But what drives me really nuts is their constant presence and their constant loud talking. Their conversation is always at a very high volume about mundane topics like the price of daily items and the scheduling of things. I work very long hours and come home past 9pm to find them on the sofa watching CCTV and talking loudly about dull things, until they get ready for bed and make loud throat hacking noises in the bathroom. They come over and comment about how hard I work, when basically I am trying hard to tune them out during my two hours of free time to think about work and life matters that are resting entirely on my shoulders. They admire me as a successful high-earner, however I see myself as having zero job security in an office full of back-stabbers. Worst of all, they are talking about spending more time in Hong Kong to help take care of the baby. Something that really irritated me at a recent dinner is that one of their family friends asked whether I would ever consider moving overseas and my father-in-law immediately remarked "that's out of the question!" As a matter fact, between the work stress, air pollution and lack of personal space, I have been thinking a lot about eventually leaving Hong Kong. My wife has said that she would support my decision, but clearly her parents are not on the same wavelength. I feel like I have signed away my life to these people, but how am I to tell my wife that I want less of her parents in our lives? Lately, I find myself craving solitude and wishing that I owned a dog.

COMMENTS

Luigi666 7 yrs ago
First of all, cultural difference is the reason why you can't tolerate your wife's parents' loud talking. To foreigners, Chinese people talk loud. You can see how people talk in Chinese tea restaurants!? It's their way of talking and the language and intonation and culture.
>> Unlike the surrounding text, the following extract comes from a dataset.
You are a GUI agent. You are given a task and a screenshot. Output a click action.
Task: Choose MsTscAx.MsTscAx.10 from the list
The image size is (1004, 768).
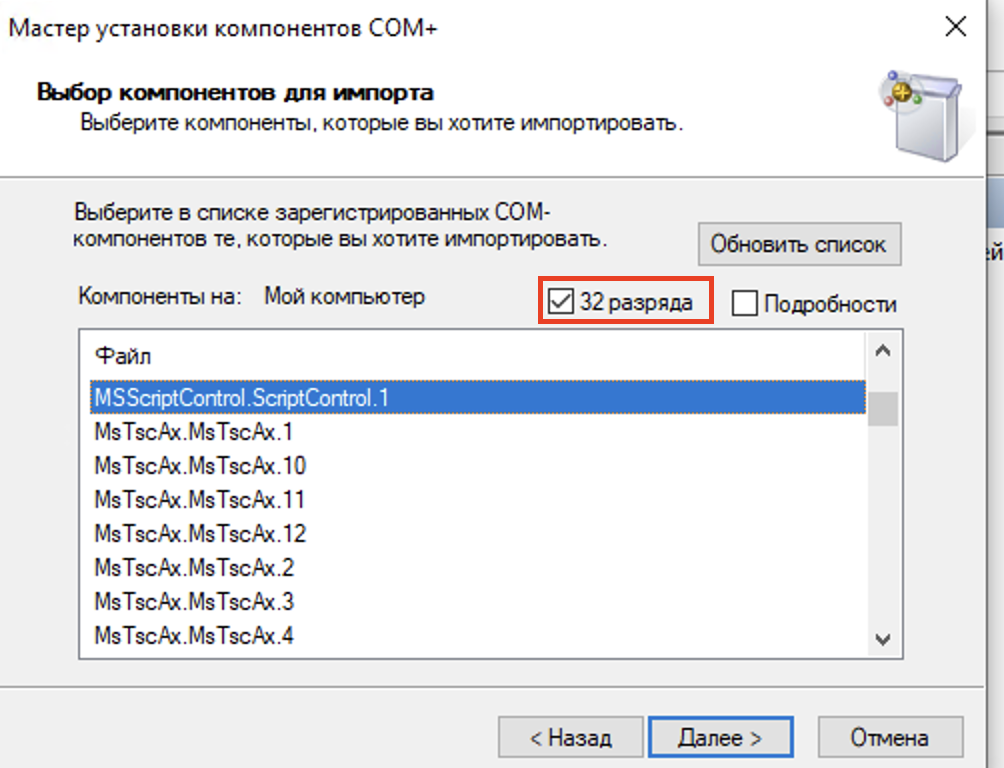click(x=200, y=466)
Second, apparently they do not appreciate the pressure and real nature of your work environment. Maybe find a moment to tell your wife that you want some personal time when you get home from work? Ask her to hint her parents to resign to their room after 9pm? People need to make compromise. By doing this you will already feel a lot better.
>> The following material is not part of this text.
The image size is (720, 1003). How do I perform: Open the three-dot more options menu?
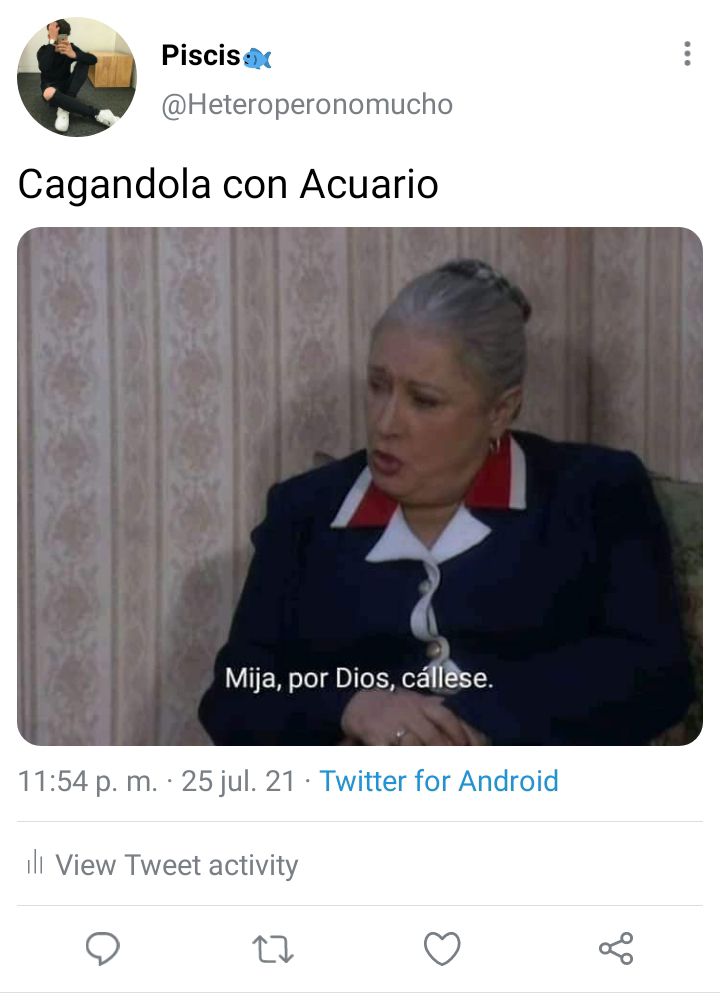tap(687, 54)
After baby is born, I'm afraid that it would be inevitable for your inlaws to come (want to come) more often or stay for longer period. At first everyone would be stressed but soon you will get used to it. One way you may try is to hire helper plus some lady who company your wife when she is moon sitting. By doing this, then you can tell your wife that she doesn't need your inlaws to come "more often" to take care of baby or your wife. I mean at least won't worsen the situation.


Hope this helps.


cookie09 7 yrs ago
i have a similar situation at home including babies, assumed certainties on their part and behaviors that i find mildly annoying.
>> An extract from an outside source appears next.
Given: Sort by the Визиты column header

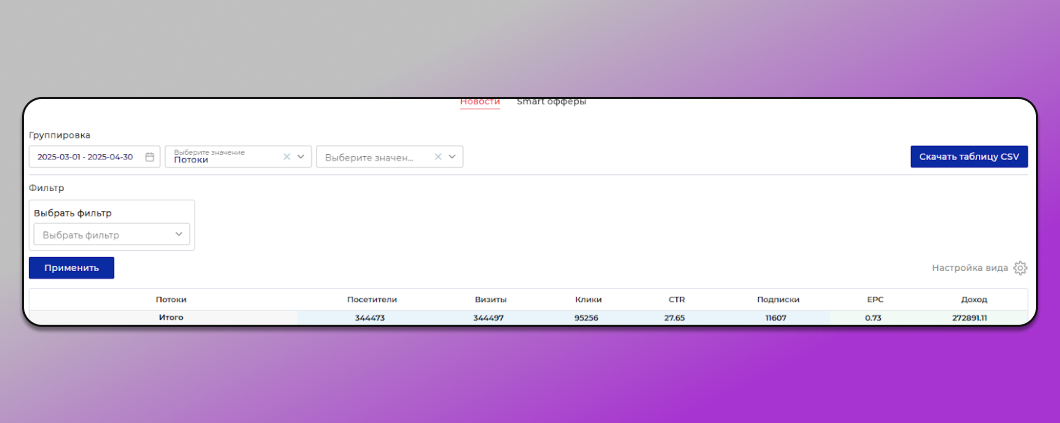Looking at the screenshot, I should pos(490,299).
my basic solution has always been to sit down with my wife to establish the ground rules and then ask her to implement them. you are the married couple so you should agree on the rules together. it's her parents, so she should implement the rules.


of course one has to be flexible in establishing rules, give and take, etc. however i think you have been a push-over so far, so no harm in having a solid discussion with your wife.

lagrue 7 yrs ago
terryll, I completely sympathise with you! I feel your pain. When marrying across cultures, although there are some wonderful things there are also the negatives and the invasive behaviour of the in-laws is one of them. I would suggest that you lay down the law firmly (as they tend to have very thick skin and are prone to bouts of pretending not to hear something or say yes-yes and then do the opposite) and early BEFORE the baby arrives otherwise you will find it intolerable.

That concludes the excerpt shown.